Increased Immigration Restrictions and Operating Challenges 
Additional immigration actions may further strain the healthcare workforce. The Department of State recently announced a pause of all immigrant visas from 75 countries. Analysis from KFF shows that workers from 69 of the 75 countries comprise near 8% of the U.S. healthcare workforce. 

Hospitals are indicating the financial impact of the fee increase has also created immediate operational challenges. In Akron, Ohio, pediatricians at Akron Children’s Hospital have warned lawmakers that the fee is making it harder to recruit and retain doctors, particularly in pediatric and specialty care.  

It is also important to note that many hospitals did not anticipate such a substantial fee increase and have not budgeted for it, adding financial strain and uncertainty to an already tight labor market. This added cost and uncertainty for employers threatens not only the quality of patient care across Northeast Ohio, but also innovation and research. 
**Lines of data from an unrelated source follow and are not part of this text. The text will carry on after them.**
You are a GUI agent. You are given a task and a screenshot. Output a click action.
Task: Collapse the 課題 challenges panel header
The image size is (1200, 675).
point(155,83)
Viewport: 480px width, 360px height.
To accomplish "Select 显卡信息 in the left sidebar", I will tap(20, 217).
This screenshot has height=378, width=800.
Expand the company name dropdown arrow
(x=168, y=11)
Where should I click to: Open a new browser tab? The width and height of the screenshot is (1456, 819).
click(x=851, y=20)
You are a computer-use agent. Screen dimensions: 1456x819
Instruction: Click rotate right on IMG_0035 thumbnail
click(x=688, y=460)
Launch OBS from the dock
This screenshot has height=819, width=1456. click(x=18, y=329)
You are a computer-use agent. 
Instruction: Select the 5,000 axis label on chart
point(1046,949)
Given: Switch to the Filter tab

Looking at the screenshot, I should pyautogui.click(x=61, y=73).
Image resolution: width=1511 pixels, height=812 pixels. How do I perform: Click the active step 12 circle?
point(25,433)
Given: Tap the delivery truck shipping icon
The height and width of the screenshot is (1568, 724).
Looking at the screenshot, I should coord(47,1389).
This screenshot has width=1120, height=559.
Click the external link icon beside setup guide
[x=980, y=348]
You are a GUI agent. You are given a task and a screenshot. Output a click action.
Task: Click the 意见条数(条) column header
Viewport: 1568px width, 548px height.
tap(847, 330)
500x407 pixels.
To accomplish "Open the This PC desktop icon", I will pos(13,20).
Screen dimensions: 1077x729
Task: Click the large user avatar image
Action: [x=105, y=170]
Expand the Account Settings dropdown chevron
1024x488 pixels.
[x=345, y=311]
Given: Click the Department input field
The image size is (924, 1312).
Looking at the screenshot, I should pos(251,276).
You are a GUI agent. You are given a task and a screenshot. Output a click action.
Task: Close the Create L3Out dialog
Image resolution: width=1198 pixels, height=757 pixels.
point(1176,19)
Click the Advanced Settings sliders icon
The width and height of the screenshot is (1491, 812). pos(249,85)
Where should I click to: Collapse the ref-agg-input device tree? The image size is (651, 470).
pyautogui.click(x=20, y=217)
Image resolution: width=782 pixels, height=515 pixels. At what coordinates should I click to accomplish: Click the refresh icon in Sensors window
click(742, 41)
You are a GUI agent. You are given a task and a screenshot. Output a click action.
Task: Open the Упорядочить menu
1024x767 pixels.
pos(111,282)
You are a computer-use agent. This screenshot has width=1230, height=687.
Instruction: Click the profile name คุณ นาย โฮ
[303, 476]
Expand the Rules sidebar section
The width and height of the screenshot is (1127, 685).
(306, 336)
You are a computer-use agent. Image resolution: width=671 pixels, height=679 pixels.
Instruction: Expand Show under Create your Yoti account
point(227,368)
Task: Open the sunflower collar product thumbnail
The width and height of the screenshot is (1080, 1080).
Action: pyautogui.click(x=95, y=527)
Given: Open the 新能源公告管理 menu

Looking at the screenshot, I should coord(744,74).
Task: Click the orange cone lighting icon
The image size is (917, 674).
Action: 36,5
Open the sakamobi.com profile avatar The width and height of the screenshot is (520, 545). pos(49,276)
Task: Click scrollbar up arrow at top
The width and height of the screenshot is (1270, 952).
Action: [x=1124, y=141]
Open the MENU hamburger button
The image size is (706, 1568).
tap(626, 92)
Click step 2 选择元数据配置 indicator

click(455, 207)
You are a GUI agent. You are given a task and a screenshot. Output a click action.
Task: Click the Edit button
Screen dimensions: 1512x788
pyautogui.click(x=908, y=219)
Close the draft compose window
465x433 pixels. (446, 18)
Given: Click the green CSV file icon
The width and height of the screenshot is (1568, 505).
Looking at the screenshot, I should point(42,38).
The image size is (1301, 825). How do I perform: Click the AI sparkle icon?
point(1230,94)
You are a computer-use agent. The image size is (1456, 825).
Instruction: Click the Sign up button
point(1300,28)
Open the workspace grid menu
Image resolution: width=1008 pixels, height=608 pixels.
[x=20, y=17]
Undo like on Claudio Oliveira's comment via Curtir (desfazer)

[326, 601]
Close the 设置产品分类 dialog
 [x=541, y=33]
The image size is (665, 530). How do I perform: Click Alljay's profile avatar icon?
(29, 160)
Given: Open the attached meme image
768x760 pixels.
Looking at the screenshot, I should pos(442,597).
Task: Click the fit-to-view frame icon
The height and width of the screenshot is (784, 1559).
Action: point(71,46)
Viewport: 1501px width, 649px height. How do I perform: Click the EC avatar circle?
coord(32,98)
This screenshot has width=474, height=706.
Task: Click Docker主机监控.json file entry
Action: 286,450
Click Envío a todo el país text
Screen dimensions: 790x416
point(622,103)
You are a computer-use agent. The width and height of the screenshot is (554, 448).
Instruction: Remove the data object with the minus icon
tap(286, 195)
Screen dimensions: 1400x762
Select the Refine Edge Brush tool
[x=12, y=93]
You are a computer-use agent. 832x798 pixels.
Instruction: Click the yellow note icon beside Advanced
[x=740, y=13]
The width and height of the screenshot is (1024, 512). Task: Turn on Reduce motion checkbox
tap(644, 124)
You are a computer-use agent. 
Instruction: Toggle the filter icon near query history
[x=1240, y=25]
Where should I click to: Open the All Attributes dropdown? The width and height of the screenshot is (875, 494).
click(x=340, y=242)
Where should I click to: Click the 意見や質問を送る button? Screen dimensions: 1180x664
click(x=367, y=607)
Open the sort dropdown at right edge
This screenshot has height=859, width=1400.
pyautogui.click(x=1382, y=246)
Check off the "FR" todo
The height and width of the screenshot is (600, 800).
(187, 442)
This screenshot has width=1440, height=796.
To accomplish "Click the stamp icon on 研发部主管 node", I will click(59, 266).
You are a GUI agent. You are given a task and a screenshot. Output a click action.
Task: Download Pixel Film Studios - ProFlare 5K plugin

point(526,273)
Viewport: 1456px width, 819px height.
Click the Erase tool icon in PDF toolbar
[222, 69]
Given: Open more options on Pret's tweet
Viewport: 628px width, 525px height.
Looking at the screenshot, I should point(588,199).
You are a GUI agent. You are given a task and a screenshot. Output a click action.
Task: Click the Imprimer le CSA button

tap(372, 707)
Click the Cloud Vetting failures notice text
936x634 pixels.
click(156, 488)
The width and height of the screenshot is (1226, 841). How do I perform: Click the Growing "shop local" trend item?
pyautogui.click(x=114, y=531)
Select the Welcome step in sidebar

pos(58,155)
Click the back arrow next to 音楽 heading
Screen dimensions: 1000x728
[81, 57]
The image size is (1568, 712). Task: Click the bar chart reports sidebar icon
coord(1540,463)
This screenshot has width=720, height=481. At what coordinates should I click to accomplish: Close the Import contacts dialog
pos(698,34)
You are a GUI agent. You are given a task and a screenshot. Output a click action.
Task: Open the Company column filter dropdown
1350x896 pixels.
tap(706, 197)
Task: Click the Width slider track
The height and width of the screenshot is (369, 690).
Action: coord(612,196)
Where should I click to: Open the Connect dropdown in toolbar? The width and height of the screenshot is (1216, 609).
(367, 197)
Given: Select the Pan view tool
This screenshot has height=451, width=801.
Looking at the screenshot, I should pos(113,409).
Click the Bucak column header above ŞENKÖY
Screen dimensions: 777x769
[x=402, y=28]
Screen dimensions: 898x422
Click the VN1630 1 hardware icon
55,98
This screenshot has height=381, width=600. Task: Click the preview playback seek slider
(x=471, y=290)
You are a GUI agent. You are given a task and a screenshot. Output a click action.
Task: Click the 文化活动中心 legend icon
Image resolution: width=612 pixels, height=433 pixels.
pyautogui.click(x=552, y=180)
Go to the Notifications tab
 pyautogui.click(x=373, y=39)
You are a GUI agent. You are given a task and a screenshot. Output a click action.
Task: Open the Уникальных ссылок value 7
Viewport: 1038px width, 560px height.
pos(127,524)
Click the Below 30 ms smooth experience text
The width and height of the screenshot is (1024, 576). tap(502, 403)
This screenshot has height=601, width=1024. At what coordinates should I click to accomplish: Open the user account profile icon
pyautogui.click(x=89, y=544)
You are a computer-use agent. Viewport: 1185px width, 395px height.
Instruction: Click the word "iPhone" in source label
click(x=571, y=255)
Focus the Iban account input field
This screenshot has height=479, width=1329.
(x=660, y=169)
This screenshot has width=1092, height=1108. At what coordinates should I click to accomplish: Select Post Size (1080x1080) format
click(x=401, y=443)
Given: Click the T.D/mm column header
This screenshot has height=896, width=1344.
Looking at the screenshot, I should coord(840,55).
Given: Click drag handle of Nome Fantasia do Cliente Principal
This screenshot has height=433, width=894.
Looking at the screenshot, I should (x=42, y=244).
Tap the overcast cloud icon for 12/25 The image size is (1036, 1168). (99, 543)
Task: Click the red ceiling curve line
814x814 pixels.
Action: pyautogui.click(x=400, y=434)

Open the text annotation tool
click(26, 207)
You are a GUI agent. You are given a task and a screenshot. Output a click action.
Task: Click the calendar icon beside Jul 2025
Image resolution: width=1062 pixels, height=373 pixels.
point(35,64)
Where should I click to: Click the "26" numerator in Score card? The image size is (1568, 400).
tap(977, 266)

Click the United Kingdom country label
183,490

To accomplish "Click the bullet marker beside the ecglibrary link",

Rural Communities Face the Largest Impact of H-1B Visa Fee Increases 
Rural communities and underserved areas already face barriers to healthcare access and greater challenges in attracting young doctors.  

In many cases, hospitals have been able to respond to the shortage of physicians by turning to foreign-born and internationally trained clinicians as the H-1B visas are seen as a way to attract professionals with specialized skills for roles that may otherwise remain vacant.  

With many rural hospitals operating with narrow margins as small as 1-2%, the $100,000 fee could be a massive financial burden, with a devastating impact. AHA reported that in 2023, 48% of rural hospitals operated at a financial loss. In these underserved areas, this fee could cover the salary of a nurse, the purchase of critical medical equipment or the funding of essential community health programs. 

Without relief or exemptions for healthcare employers, industry leaders warn that rural hospitals may be forced to scale back services, delay patient care or leave critical positions unfilled, further widening healthcare disparities between urban and rural communities. 

Given ongoing workforce shortages across the healthcare industry, WellLink supports exemptions for healthcare workers. Organizations including the Association of American Medical Colleges, the American Medical Association and the American Hospital Association have petitioned the U.S. Department of Homeland Security to grant an exemption for healthcare workers in the H-1B visa program.  

As legal challenges and lawsuits against the fee move forward and hospital groups continue pressing for exemptions, the long-term impact of the policy may ultimately be measured in access to care for the communities that desperately need it the most.